Local RAG

A fully local RAG (Retrieval-Augmented Generation) pipeline does the embedding, the indexing, and the generation on hardware you control. No data leaves your machines. Useful for privacy-sensitive workloads, on-prem deployments, edge / offline scenarios, or just learning the mechanics without API bills.

In 2026, this is a practical option. The quality is competitive (not frontier) and the operational footprint is manageable.

What "local" buys you

- **No data egress.** Documents stay on your hardware; queries don't leave.

- **Cost predictability.** Pay for hardware once; no per-token charges.

- **Offline capability.** Works without internet.

- **No vendor lock-in.** Swap any component independently.

- **Compliance.** Easier data-residency story; no third-party processor.

What it doesn't buy:

- **Frontier quality.** Open LLMs trail commercial frontiers by 6-12 months on hard tasks.

- **Zero ops.** Self-hosted means real ops work.

- **Burst capacity.** Capacity is bounded by your hardware.

The minimum stack

Three components:

1. **Embedding model** — locally hosted; embeds queries and document chunks.

2. **Vector store** — local index of chunk embeddings.

3. **LLM** — locally hosted; generates the answer from retrieved chunks.

Plus retrieval orchestration (the glue), chunking pipeline, optional reranker.

Component choices

Embedding model

Options (all local-friendly):

- **BGE-small / BGE-base / BGE-large** (BAAI) — strong open embedding family. BGE-large is competitive with commercial.

- **e5-base / e5-large** (Microsoft) — strong; well-supported.

- **gte-large / gte-multilingual** — solid, multilingual variants.
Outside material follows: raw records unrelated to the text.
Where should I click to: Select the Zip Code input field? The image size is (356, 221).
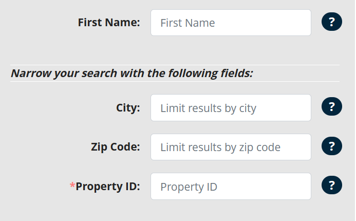(x=231, y=147)
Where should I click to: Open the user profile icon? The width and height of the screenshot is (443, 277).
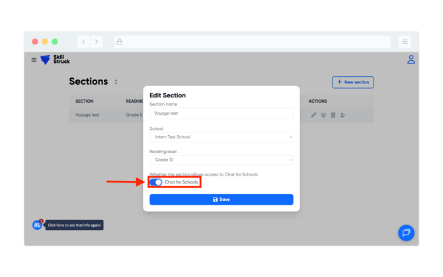pos(411,60)
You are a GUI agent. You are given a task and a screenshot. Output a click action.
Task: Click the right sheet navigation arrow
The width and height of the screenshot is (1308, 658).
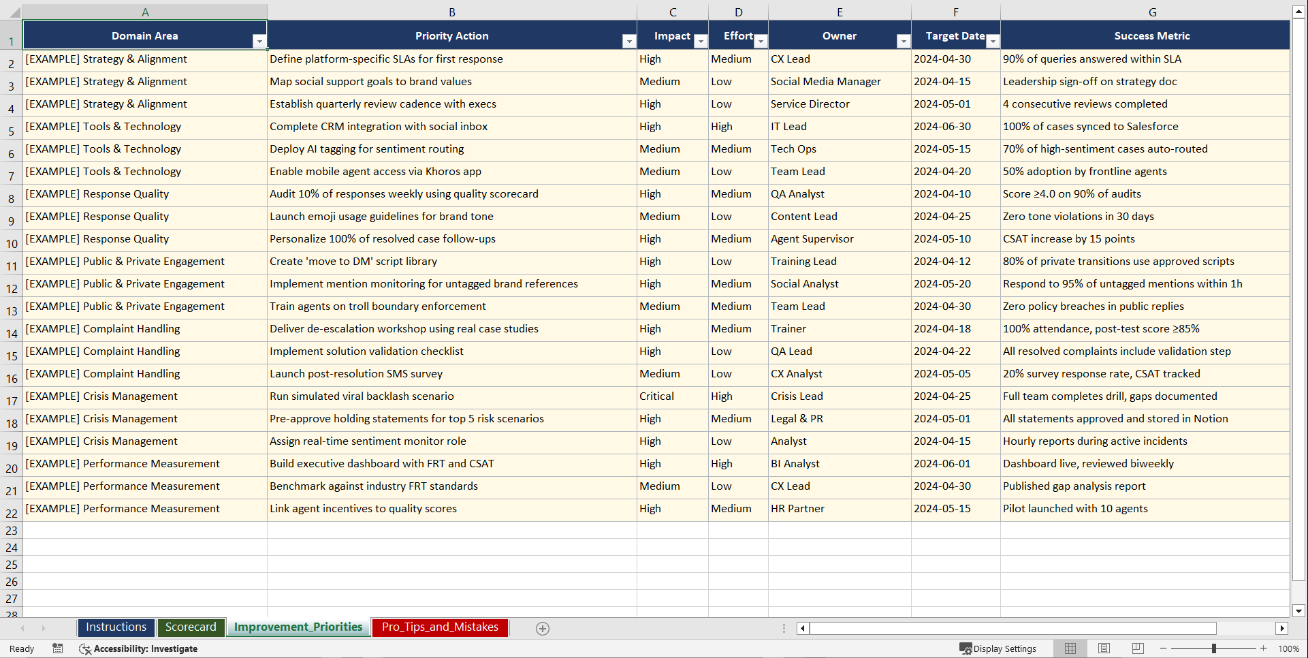(44, 629)
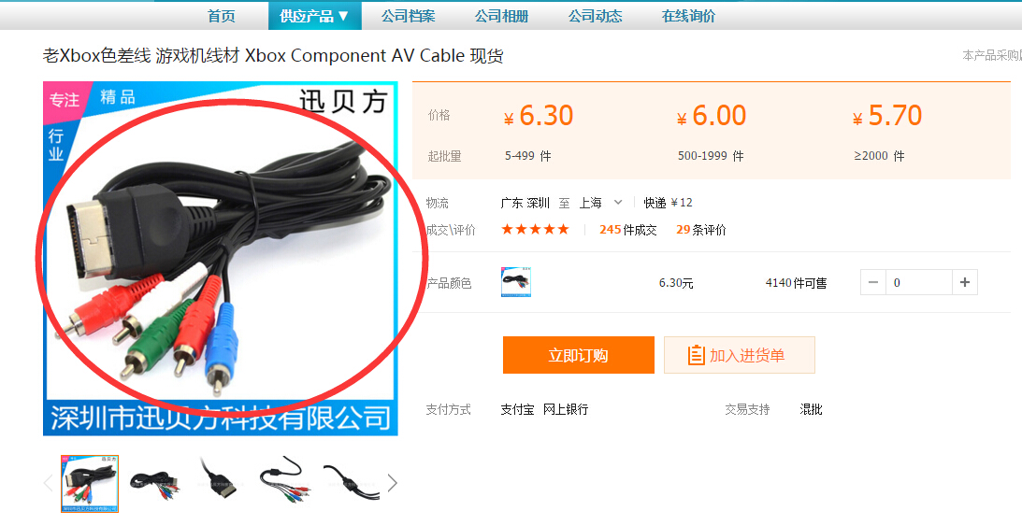Open the 29 条评价 reviews link
The image size is (1022, 525).
(x=700, y=229)
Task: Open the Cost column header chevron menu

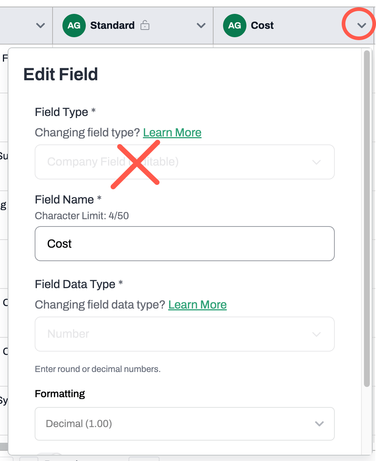Action: coord(361,26)
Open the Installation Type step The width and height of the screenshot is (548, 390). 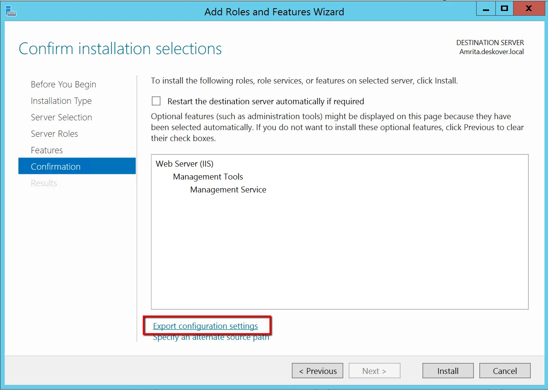[61, 101]
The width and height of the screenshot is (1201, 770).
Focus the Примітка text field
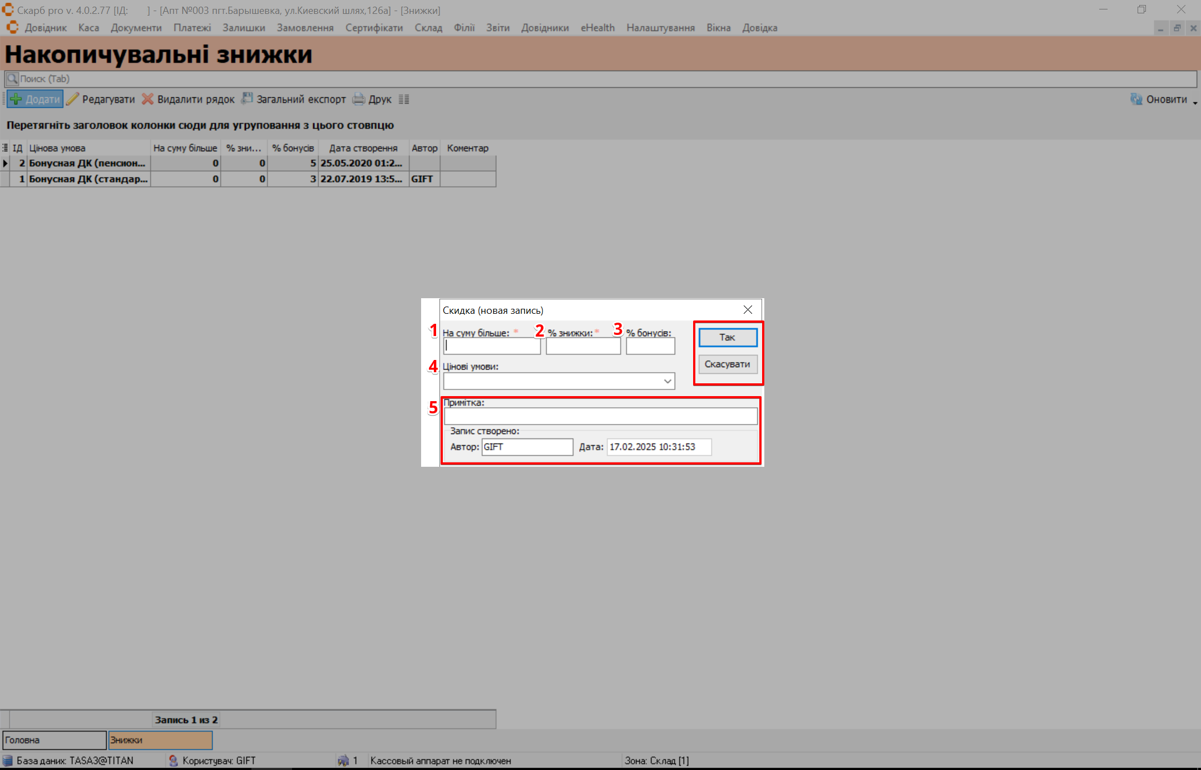tap(600, 416)
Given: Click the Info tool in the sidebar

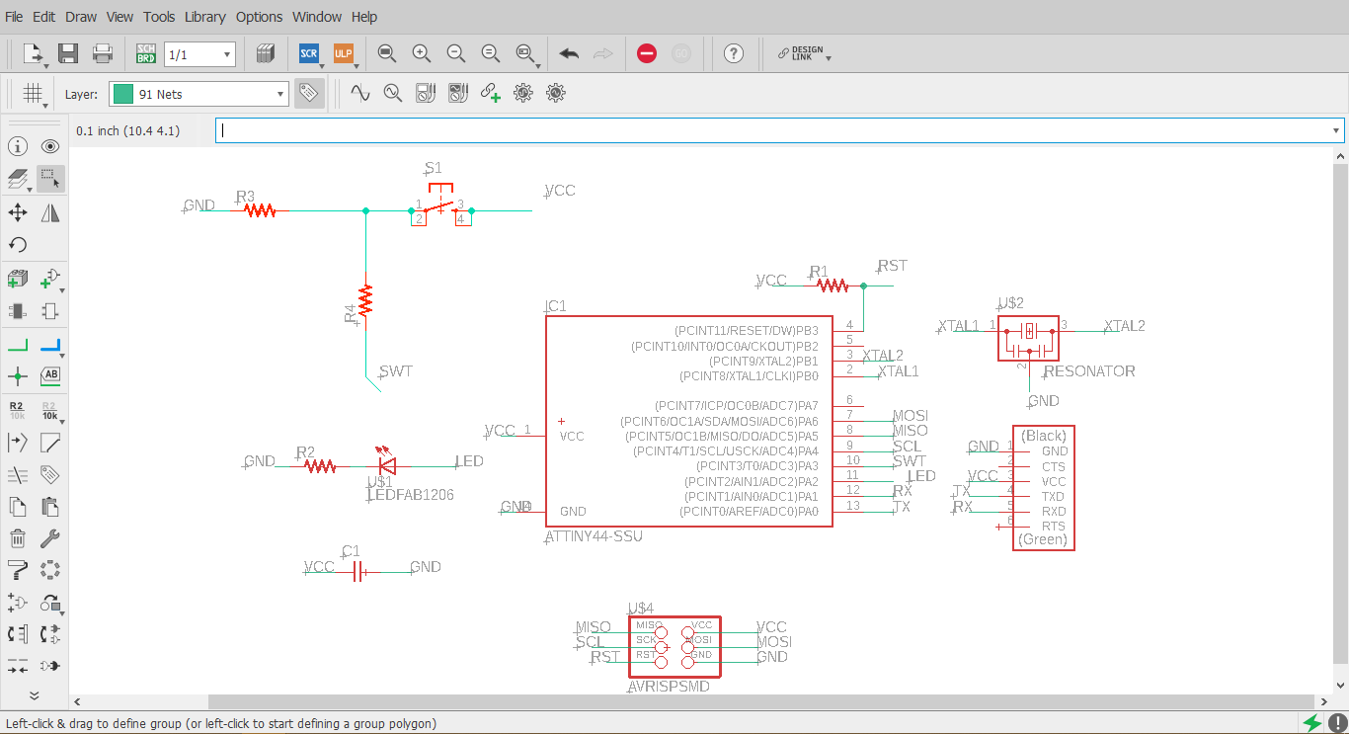Looking at the screenshot, I should pyautogui.click(x=18, y=147).
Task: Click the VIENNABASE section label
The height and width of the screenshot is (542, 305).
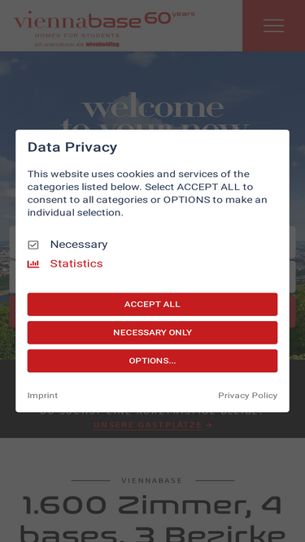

- **Nomic-embed-v1.5 / v2** — Apache 2.0; long-context.

- **all-MiniLM-L6-v2** — small (60MB); fast; weaker but fine for small corpora.

- **Jina v3** — multilingual, multi-modal capable.

For most use cases: BGE-base or BGE-large is the safe default. Run via `sentence-transformers` library. CPU-friendly.

Vector store

- **pgvector** — Postgres extension. Reuses your existing Postgres if you have one. Sub-millisecond at tens of millions of vectors.

- **Qdrant** — single binary, Rust-based, strong filtering.

- **LanceDB** — embedded; columnar; cosy with Python data workflows.

- **ChromaDB** — Python-native; minimal setup.

- **Weaviate** — fuller-featured; can run locally.

- **FAISS** — bare-bones; the index, no server. Good for embedded use.

- **Just numpy** — for under 100k vectors, in-memory cosine search is fine.

For most local deployments: pgvector or Qdrant.

LLM

See [OpenSourceLLMs]() for the full landscape. For RAG specifically:

- **Smaller models often suffice.** RAG provides the knowledge; the LLM just needs to read and reason over the retrieved context. A 7B-13B model with strong context handling works.

- **Strong long-context** matters. Models that handle 32k-128k tokens process larger retrieved contexts.

Options:

- **Llama 3.1 8B** — strong; well-supported.

- **Mistral Small** (24B) — good quality / cost trade.

- **Qwen 2.5 7B / 14B** — strong on reasoning; good for code.

- **Phi-3.5-medium** — small, capable; runs on modest hardware.

For laptop deployment: 7B at int4 quantisation. For workstation: 13B-30B. For dedicated GPU: anything up to 70B int4 fits on an H100.

Reranker

- **bge-reranker-base / large** — strong open reranker.

- **`ms-marco-MiniLM-L-12-v2`** — fast, decent.

- Skip the reranker if you can't afford the latency; it's optional.

Hardware sizing

Laptop (16-32 GB RAM, modest GPU or none)

- Embedding: BGE-small on CPU. A few embeddings per second.

- Vector store: ChromaDB or pgvector with a few thousand to ~1M docs.

- LLM: 7B int4 via llama.cpp. ~5 tok/s on CPU; ~30 tok/s on Apple Silicon M-series.

Suitable for: personal knowledge base; offline assistant; experimentation.

Workstation (64 GB RAM, RTX 4090 or equivalent)

- Embedding: BGE-large on GPU. Hundreds per second.

- Vector store: pgvector or Qdrant; tens of millions of docs.

- LLM: 13B-30B at int4 via vLLM or llama.cpp. 30-100 tok/s.

Suitable for: small team's internal RAG; production for low-volume use.

Dedicated server (A100/H100, 128+ GB system RAM)

- Embedding: any model at speed.

- Vector store: 100M+ docs.

- LLM: 70B at int4 via vLLM. 50+ tok/s; can serve concurrent requests.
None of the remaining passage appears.